ADR-0868: GPU backend kernel parity-test coverage gap-fill¶

Status: Accepted
Date: 2026-05-30
Deciders: lusoris
Tags: tests, cuda, hip, sycl, metal, coverage

Context¶

A coverage audit of core/test/ versus the registered GPU feature extractors revealed broad gaps. CUDA shipped 14 extractors but only motion_cuda and vif_cuda had cross-backend parity tests (the remaining 12 — psnr_cuda, ciede_cuda, cambi_cuda, adm_cuda, float_psnr_cuda, float_vif_cuda, float_adm_cuda, float_motion_cuda, psnr_hvs_cuda, integer_ssim_cuda, float_ssim_cuda, float_ms_ssim_cuda, float_moment_cuda, speed_chroma_cuda, speed_temporal_cuda — were unverified at CI time). HIP shipped 18 extractors with only motion_hip and adm_hip parity-gated. SYCL shipped 17 extractors with motion_sycl and cambi_sycl covered. Metal shipped 8 extractors with only the runtime smoke (motion_v2_metal) asserting registration.

A regression in any of the uncovered kernels' reductions, separable filters, or per-plane accumulators would have escaped CI and surfaced only at downstream model-prediction time, polluting CHUG re-extracts and vmaf-tune feature exports.

Decision¶

We add six cross-backend parity tests plus one Metal registration audit, picked to:

spread coverage uniformly across CUDA / HIP / SYCL / Metal,
target the two highest-leverage kernels per backend (PSNR for the reduction path, VIF for the separable-filter path, CIEDE2000 for the colour-conversion path),
mirror the established test_*_motion3_parity.c scaffold so the review surface is uniform.

The new tests are:

Test	Backend	Kernel	Tolerance
`test_cuda_psnr_parity`	CUDA	`psnr_cuda` (integer_psnr_cuda.c + psnr_score.cu)	1e-4 (places=4)
`test_cuda_ciede_parity`	CUDA	`ciede_cuda` (integer_ciede_cuda.c + ciede_score.cu)	1e-4
`test_hip_psnr_parity`	HIP	`psnr_hip` (integer_psnr_hip.c + psnr_score.hip)	1e-4
`test_hip_vif_parity`	HIP	`vif_hip` (integer_vif_hip.c + vif_statistics.hip)	1e-3
`test_sycl_psnr_parity`	SYCL	`psnr_sycl` (integer_psnr_sycl.cpp)	1e-4
`test_sycl_vif_parity`	SYCL	`vif_sycl` (integer_vif_sycl.cpp)	1e-3
`test_metal_kernel_registration`	Metal	8 extractor registrations + TEMPORAL flag audit	n/a

Tolerances follow the ADR-0214 cross-backend gate: places=4 (1e-4) for unfiltered reductions, places=3 (1e-3) for filtered features (VIF) where the separable Gaussian's accumulator order changes the last few bits. Each parity test skips cleanly with a [skip: no <backend> device] notice when the runtime is unavailable, matching the existing test_*_motion3_parity.c skip pattern.

**Given instruction 1:** Reproduce the passage of the GPU parity-test ADR from "We add six cross-backend" up to and including "surface is uniform.", word for word.
**Given instruction 2:** Turn the paragraph of the GPU parity-test ADR that begins "Tolerances follow the ADR-0214" into a short bulleted list that keeps its main facts.

**Given data:**

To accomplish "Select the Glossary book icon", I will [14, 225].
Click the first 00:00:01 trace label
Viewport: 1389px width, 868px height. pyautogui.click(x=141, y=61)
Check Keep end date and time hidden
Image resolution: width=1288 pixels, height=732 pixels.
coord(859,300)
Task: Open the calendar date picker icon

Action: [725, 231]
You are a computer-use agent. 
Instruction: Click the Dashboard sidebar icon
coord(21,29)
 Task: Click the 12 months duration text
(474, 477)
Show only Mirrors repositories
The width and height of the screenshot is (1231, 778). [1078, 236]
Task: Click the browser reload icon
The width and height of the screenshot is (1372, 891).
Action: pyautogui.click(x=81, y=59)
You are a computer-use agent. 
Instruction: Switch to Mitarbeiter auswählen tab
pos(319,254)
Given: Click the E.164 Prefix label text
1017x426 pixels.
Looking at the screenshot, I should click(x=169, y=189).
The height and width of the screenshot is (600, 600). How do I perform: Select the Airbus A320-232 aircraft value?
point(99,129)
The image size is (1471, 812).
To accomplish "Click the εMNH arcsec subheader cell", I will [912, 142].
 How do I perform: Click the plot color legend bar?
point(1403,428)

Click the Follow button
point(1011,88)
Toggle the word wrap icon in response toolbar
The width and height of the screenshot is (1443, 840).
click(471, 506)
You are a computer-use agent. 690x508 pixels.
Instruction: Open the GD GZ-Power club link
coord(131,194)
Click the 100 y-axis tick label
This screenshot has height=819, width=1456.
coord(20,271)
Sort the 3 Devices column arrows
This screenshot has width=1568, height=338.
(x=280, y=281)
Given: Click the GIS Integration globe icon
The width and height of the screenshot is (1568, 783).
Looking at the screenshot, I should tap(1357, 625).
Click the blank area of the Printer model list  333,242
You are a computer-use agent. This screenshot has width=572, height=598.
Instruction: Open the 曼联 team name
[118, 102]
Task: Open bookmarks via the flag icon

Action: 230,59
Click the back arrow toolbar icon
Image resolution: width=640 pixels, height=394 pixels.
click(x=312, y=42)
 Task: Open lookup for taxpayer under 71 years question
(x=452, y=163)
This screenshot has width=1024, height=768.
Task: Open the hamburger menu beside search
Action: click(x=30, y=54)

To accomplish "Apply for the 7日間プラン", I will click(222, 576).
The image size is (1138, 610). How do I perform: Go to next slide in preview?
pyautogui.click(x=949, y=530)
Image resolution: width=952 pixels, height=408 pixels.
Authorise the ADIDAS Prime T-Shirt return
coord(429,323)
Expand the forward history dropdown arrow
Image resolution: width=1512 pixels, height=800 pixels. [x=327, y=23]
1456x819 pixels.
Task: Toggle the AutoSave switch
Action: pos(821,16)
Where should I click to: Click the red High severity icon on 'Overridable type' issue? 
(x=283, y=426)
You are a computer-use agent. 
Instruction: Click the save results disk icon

**Final answer 1:**
We add six cross-backend parity tests plus one Metal registration audit, picked to:

spread coverage uniformly across CUDA / HIP / SYCL / Metal,
target the two highest-leverage kernels per backend (PSNR for the reduction path, VIF for the separable-filter path, CIEDE2000 for the colour-conversion path),
mirror the established test_*_motion3_parity.c scaffold so the review surface is uniform.

**Final answer 2:**
- Tolerances follow the ADR-0214 cross-backend gate.
- Unfiltered reductions use places=4 (1e-4).
- Filtered features (VIF) use places=3 (1e-3), because the separable Gaussian's accumulator order changes the last few bits.
- If the runtime is unavailable, each parity test skips cleanly with a [skip: no <backend> device] notice. This matches the existing test_*_motion3_parity.c skip pattern.